-- START MATERIAL PROVIDED --

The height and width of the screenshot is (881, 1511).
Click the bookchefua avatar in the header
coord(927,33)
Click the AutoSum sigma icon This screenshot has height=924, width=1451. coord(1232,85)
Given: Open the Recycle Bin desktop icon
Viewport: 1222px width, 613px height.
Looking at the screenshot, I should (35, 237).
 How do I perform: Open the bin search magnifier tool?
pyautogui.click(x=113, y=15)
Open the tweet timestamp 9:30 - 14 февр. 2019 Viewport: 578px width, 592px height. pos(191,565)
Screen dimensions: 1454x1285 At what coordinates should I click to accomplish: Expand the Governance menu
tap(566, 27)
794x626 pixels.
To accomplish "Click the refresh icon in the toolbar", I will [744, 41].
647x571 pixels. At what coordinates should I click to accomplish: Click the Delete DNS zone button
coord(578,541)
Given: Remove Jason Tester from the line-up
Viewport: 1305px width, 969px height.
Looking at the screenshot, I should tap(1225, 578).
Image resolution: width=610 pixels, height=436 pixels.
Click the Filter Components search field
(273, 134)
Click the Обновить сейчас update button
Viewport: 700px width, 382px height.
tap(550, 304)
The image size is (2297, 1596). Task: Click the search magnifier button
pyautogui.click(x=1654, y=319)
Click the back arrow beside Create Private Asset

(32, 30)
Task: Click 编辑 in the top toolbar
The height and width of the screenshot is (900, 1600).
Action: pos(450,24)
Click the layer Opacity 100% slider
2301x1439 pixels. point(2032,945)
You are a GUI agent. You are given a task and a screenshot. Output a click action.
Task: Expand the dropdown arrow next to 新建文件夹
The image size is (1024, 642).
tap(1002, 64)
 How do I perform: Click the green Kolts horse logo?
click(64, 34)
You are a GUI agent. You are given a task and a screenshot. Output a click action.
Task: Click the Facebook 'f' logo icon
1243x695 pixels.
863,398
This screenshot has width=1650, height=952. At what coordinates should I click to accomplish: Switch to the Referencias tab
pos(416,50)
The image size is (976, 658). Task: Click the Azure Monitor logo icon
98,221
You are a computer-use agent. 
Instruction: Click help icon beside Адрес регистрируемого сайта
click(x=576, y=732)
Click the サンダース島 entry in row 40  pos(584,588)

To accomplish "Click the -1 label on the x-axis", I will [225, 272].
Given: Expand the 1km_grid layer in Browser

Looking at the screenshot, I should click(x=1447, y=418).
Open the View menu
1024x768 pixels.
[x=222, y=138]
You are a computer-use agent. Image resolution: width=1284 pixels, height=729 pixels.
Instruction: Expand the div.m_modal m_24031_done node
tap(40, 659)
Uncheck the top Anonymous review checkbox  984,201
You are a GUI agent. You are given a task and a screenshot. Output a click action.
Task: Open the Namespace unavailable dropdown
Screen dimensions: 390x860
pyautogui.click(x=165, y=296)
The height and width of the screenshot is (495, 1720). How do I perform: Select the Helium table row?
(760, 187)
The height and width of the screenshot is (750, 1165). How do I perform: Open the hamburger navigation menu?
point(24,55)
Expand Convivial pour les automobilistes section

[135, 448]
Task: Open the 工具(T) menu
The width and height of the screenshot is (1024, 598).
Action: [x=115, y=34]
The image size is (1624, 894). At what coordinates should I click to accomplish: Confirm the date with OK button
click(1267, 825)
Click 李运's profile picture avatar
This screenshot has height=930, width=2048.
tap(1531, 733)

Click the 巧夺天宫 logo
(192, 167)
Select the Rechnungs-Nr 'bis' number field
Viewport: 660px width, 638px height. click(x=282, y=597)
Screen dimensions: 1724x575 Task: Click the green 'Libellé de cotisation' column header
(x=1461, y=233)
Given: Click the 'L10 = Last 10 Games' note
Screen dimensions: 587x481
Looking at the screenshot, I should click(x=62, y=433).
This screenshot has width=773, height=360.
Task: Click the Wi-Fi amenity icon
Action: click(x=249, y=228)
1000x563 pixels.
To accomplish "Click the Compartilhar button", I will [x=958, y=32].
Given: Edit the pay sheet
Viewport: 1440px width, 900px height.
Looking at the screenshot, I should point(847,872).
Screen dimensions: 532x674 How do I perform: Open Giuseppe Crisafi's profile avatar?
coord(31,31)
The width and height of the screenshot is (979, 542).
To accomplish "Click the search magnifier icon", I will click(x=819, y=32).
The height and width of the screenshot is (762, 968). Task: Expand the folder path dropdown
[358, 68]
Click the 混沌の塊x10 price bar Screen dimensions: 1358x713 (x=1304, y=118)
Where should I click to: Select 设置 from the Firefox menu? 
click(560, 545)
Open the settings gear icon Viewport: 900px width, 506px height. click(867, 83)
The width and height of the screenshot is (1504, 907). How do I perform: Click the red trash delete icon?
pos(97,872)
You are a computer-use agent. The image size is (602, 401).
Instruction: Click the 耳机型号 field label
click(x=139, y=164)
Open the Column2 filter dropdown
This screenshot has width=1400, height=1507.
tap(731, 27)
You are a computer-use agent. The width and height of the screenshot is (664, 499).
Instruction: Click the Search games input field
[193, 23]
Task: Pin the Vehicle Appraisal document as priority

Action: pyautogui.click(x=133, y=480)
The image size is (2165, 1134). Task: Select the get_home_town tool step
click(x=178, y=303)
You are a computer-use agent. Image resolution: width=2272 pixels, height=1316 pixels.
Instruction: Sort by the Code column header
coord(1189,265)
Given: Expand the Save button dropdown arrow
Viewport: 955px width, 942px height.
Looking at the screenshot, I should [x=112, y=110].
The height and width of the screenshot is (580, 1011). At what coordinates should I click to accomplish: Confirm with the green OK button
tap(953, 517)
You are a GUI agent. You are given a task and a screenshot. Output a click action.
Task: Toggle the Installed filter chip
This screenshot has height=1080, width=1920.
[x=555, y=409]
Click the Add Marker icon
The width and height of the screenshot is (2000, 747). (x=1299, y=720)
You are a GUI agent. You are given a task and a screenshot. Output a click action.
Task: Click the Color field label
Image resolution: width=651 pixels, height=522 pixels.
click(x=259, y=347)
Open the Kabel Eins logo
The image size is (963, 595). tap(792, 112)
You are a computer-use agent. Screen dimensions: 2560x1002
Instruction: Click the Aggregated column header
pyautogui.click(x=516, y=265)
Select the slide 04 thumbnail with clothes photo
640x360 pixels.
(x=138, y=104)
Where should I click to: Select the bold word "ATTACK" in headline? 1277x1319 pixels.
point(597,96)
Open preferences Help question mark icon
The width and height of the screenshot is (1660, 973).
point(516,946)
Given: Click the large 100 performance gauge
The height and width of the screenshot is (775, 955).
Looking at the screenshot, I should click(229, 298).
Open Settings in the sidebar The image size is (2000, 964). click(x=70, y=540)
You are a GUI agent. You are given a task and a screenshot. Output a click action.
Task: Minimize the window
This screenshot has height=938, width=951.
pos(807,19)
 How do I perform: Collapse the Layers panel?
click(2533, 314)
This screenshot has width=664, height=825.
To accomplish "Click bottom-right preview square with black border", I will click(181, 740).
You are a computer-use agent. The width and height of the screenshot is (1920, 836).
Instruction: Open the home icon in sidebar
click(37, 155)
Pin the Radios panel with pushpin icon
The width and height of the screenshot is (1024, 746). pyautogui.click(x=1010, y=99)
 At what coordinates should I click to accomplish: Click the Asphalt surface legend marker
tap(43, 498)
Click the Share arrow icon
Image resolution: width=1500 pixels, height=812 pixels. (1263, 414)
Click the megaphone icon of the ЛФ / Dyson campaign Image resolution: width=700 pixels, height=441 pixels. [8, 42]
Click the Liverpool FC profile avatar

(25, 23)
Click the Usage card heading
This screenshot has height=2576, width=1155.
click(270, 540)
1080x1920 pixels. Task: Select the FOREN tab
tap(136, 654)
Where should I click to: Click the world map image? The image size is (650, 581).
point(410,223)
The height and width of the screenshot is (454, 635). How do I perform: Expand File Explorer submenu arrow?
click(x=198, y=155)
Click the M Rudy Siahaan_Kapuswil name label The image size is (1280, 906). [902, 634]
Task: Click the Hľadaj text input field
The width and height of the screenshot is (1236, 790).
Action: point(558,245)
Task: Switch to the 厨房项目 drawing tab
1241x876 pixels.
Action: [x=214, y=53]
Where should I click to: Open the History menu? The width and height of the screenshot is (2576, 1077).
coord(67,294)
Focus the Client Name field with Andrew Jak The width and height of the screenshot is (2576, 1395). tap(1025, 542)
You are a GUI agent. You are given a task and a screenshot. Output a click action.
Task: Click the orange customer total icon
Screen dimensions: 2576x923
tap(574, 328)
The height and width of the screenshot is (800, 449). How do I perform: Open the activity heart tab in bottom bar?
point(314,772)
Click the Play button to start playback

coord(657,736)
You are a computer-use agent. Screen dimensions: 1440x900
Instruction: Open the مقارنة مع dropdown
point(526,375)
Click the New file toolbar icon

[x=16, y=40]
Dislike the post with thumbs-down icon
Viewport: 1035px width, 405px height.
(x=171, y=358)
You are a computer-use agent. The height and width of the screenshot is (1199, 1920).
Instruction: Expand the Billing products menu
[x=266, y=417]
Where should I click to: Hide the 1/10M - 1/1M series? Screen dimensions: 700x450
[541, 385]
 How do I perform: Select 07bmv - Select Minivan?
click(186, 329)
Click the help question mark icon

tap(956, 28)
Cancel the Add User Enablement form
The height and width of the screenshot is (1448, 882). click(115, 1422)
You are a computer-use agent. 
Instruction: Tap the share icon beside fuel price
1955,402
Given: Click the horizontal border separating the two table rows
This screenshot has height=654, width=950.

-- END MATERIAL PROVIDED --

* EXERCISE GOAL
Please copy the material from the line with "Screen dimensions: 1724x575" through the line with "(x=1461, y=233)", swapping "green" for "blue" and leaving all else as it is.

* OUTPUT FOR THIS EXERCISE
Screen dimensions: 1724x575 Task: Click the blue 'Libellé de cotisation' column header
(x=1461, y=233)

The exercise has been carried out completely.